Still seated in the chair, John shakes his head and settles his hands in his lap. Not going to punch him, then. At least, not at present. Sherlock reads several possible questions, containing some very colourful language, in John's shifting features before the steady voice Sherlock has missed more than almost anything finally asks, "Someone going to fill me in here?"
Relief floods through Sherlock. This is the John he knows. Mycroft was wrong, and Sherlock doesn't even try to keep from smirking as he says, "You see, I told you. He's fine."
"Sherlock," says John, tripping a little over the name. Sherlock adores that warning tone when it directed at anyone else; he finds it less agreeable now. John's eyes smoulder with controlled fury. Sherlock's words die in his throat.

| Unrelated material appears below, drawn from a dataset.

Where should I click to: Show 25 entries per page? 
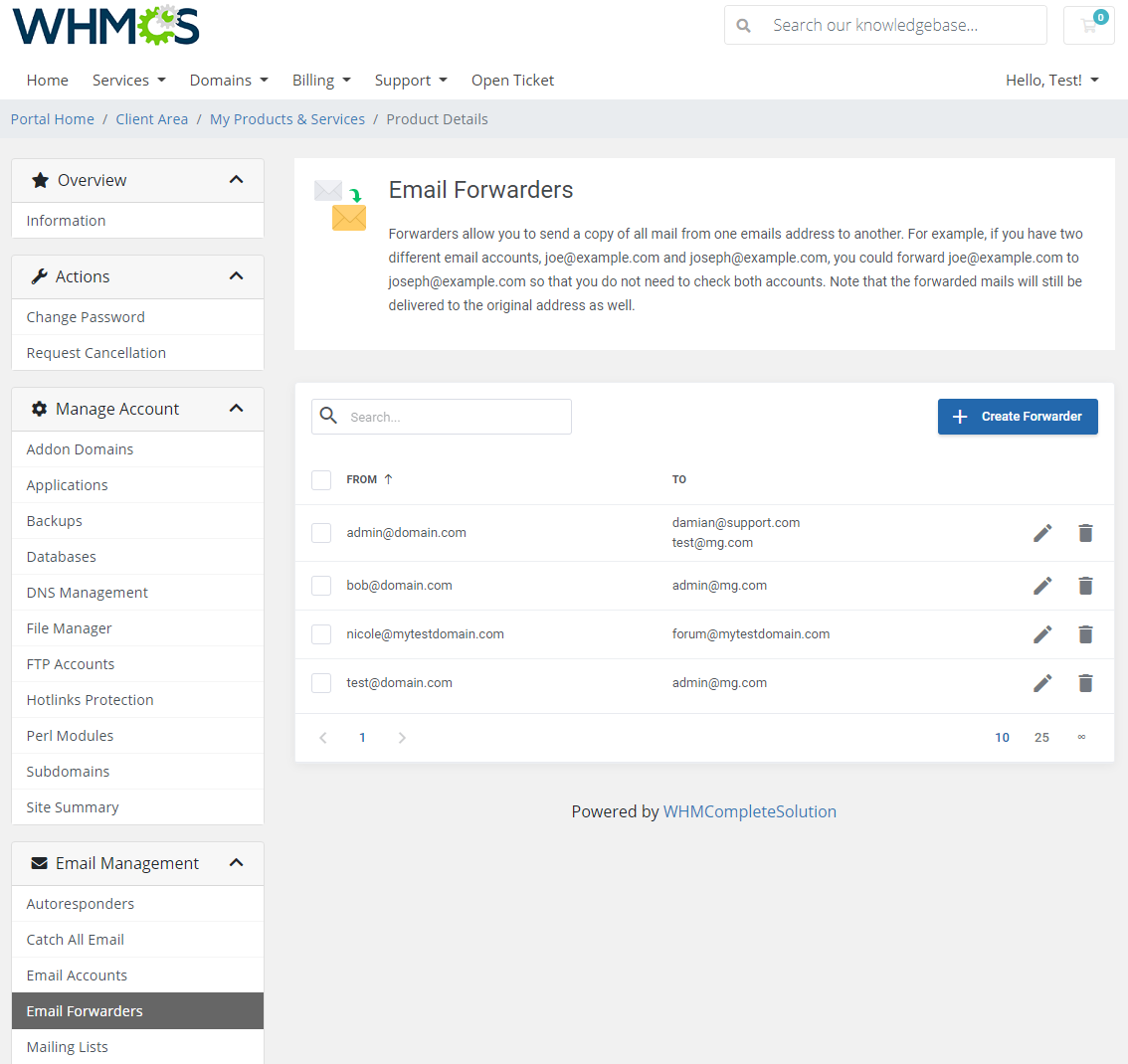coord(1041,737)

"You can bicker with your brother later," John says. "Right now, someone needs to explain how the bloody hell you're here, but I have a feeling that if you try to explain, I'll knock your teeth down your throat before you finish."
Sherlock clamps his jaw shut. He is rapidly revising his assessment of how much of John's anger he can accept.
John stands, turns away from him. Sherlock swallows hard against the ache in his chest. "Mycroft, you said you had things to tell me. Start talking."
Sherlock knows it's a bit not good to take pleasure in his brother's discomfort, but it's really not the moment to break the habit of a lifetime. Mycroft’s words: He did not take your death well. Had John been so affected? Sherlock had expected John to grieve, of course, but the man had been a doctor in a war zone. It was hardly the first time he'd witnessed death, even the death of someone he knew, someone he considered a friend. He must have developed coping mechanisms.
Sherlock knows full well that not all coping mechanisms are entirely healthy.
"There is rather a lot to say," says Mycroft, setting his empty glass on the desk. "You may want to sit down."
"If you think telling me what I want right now is a good idea, you may want to think again."
Sherlock stifles a laugh.
"Very well," says Mycroft, and he begins to explain. He tells John about the things Mycroft knew, and about the things Sherlock knew, and about the things they kept between them in order to draw the spider out of the web. He tells John about the plan Sherlock devised, filling in the facts John doesn't know, answering the questions John doesn't even know to ask. When he reaches the part about Moriarty on the roof with a gun and the snipers with their three targets and Sherlock with his impossible magic trick, John drops into the chair, his elbows pressed into his thighs. Mycroft pauses. John waves at him to continue, then covers his face with both hands.
Sherlock begins to rise from the chair, reaching one hand toward John, who glares at him before closing his eyes. Sherlock sits back down and watches John take deep breaths. He waits for John to speaks, waits for him to look up, waits for some response.